I need to delete a huge chunk of my data in my production database, which runs about 100GB in size. If possible, i would like to minimize my downtime.

My selection criteria for deleting is likely to be

DELETE * FROM POSTING WHERE USER.ID=5 AND UPDATED_AT<100

What is the best way to delete it?

  • Build an index?
  • Write a sequential script that deletes via paginating through the rows 1000 at a time?
Warner
  • 23,440
  • 2
  • 57
  • 69
  • Did @Warner's answer work for you? My current employer is trying to prune 250GB * 20 of data held in InnoDB tables and its eating replication alive. – David Aug 28 '10 at 19:22

1 Answers1

2

You can minimize almost all downtime by preventing the table from being locked.

Use a SELECT INSERT to migrate the data you want to a temporary table.

Rename the tables.

You'll need to consider any INSERTS during the time the SELECT INSERT was running.

Finally, drop the table that contains the data you don't want.

Be aware that if you do not have innodb_file_per_table enabled in your configuration that the disk space allocated will not be freed.

Additionally, special considerations will be necessary for your application and specific situation.

Here's a procedure that I wrote using this method..
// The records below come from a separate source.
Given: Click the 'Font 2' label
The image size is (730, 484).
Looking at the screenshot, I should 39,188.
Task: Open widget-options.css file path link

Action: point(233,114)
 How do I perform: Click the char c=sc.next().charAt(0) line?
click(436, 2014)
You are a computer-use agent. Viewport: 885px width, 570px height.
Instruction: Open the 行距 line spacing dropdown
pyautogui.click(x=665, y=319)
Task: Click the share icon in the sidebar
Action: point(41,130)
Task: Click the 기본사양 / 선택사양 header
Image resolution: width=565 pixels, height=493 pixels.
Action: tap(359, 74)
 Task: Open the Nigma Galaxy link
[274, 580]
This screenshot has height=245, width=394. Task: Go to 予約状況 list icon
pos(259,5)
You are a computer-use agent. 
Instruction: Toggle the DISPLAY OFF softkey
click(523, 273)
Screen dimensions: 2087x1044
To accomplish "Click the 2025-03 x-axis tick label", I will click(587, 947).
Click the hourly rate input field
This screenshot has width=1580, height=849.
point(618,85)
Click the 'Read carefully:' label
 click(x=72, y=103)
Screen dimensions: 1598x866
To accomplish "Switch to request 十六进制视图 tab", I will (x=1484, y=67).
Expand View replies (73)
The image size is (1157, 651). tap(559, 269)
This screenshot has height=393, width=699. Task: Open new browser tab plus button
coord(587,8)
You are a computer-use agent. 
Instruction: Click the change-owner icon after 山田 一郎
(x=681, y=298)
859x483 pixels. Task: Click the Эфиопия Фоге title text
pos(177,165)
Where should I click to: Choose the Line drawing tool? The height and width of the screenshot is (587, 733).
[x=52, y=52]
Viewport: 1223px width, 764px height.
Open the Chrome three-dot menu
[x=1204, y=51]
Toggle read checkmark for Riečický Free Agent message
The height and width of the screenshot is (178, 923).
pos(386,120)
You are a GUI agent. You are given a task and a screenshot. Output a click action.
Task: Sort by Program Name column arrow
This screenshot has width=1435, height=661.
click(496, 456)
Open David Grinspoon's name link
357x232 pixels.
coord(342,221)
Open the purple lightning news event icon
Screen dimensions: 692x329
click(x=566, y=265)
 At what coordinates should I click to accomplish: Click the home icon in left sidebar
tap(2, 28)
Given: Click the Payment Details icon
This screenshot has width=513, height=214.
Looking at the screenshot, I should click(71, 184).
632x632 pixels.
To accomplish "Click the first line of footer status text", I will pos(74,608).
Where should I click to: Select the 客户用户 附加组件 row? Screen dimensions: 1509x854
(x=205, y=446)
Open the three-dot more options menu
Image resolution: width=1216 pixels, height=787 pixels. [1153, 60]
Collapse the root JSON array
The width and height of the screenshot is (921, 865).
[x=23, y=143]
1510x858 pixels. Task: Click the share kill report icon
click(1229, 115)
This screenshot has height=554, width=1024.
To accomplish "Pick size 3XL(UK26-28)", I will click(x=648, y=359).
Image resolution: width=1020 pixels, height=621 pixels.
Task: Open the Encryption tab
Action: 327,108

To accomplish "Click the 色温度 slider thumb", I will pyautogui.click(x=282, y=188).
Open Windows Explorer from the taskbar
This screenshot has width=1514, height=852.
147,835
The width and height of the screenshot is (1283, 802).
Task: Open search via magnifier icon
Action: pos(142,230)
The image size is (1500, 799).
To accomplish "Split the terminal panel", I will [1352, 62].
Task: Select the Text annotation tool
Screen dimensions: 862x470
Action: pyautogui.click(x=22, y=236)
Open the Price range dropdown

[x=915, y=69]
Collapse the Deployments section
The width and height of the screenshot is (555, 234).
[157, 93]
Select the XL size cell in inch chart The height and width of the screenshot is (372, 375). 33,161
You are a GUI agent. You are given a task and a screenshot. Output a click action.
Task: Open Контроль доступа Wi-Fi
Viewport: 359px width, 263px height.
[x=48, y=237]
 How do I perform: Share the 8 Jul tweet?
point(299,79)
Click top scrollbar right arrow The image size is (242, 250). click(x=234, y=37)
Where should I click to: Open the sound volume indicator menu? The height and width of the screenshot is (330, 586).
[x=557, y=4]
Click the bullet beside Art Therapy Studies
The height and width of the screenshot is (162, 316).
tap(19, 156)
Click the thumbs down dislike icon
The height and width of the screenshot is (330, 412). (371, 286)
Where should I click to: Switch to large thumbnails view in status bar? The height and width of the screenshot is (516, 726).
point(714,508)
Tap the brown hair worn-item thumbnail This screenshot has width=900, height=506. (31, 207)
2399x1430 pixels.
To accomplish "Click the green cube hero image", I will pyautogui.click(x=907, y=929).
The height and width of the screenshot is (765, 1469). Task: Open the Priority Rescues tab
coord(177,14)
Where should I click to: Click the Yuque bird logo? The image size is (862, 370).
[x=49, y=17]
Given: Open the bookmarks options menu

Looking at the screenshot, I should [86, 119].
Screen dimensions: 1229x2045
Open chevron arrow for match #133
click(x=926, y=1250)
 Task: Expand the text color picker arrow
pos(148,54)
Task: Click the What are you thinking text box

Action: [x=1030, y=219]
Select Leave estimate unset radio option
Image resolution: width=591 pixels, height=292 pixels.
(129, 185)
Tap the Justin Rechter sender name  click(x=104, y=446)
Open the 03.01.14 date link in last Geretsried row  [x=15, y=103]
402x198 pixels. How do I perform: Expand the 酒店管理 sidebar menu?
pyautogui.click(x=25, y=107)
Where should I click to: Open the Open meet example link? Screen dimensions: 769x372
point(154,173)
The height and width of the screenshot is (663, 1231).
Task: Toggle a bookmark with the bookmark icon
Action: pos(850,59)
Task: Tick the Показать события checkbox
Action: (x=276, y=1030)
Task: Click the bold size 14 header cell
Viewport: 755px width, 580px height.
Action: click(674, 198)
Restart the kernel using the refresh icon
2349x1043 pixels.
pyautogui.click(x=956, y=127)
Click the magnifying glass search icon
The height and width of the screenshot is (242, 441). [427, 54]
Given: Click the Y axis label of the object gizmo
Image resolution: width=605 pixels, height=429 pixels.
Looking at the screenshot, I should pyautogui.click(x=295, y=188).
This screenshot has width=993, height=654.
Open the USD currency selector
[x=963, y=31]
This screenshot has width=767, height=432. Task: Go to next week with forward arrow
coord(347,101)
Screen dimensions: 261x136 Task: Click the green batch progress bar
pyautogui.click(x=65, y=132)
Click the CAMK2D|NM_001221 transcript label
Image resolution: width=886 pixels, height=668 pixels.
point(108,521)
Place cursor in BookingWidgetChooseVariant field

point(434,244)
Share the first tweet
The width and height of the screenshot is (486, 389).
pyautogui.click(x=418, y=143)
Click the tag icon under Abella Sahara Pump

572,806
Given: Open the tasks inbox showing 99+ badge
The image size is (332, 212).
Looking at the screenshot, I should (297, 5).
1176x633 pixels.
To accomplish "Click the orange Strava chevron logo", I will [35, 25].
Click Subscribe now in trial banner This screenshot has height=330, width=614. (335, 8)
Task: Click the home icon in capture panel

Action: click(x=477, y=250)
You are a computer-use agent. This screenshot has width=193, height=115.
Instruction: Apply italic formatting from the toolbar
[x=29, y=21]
# Temp table, recreating forty_first_transaction_
#
CREATE TABLE working_table_temp_ LIKE working_table_;

# Increment if there's an auto_increment field.
#
ALTER TABLE working_table_temp_ AUTO_INCREMENT = 15000000;

# Testing inserts and select while this query was running resulted success.
# Verified no active lock.
#
INSERT INTO working_table_temp_ SELECT * FROM working_table_ WHERE id > $NUM;

RENAME TABLE working_table_ TO working_table_old_;
RENAME TABLE working_table_temp_ TO working_table_;

# Verify that all rows were caught
#
# The last row < 15000000 in both tables should be identical.
#
SELECT * FROM working_table_ where id < 15000000 order by id desc limit 5;
SELECT * FROM working_table_old_ where id < 15000000 order by id desc limit 5;

# If not, we need to move them !
#
# This query will need to be modified.
#
INSERT INTO working_table_ SELECT * FROM working_table_old_ WHERE id > 138376577;

# Verify application functionality, if necessary.
#
# LAST CHANCE FOR BACKOUT !!!
#
# Once verified, get rid of the old data to free up some space.
#
DROP TABLE working_table_old_;
^D

df -h




## BACKOUT ##

RENAME TABLE working_table_ TO working_table_new_;
RENAME TABLE working_table_old_ TO working_table_;
Warner
  • 23,440
  • 2
  • 57
  • 69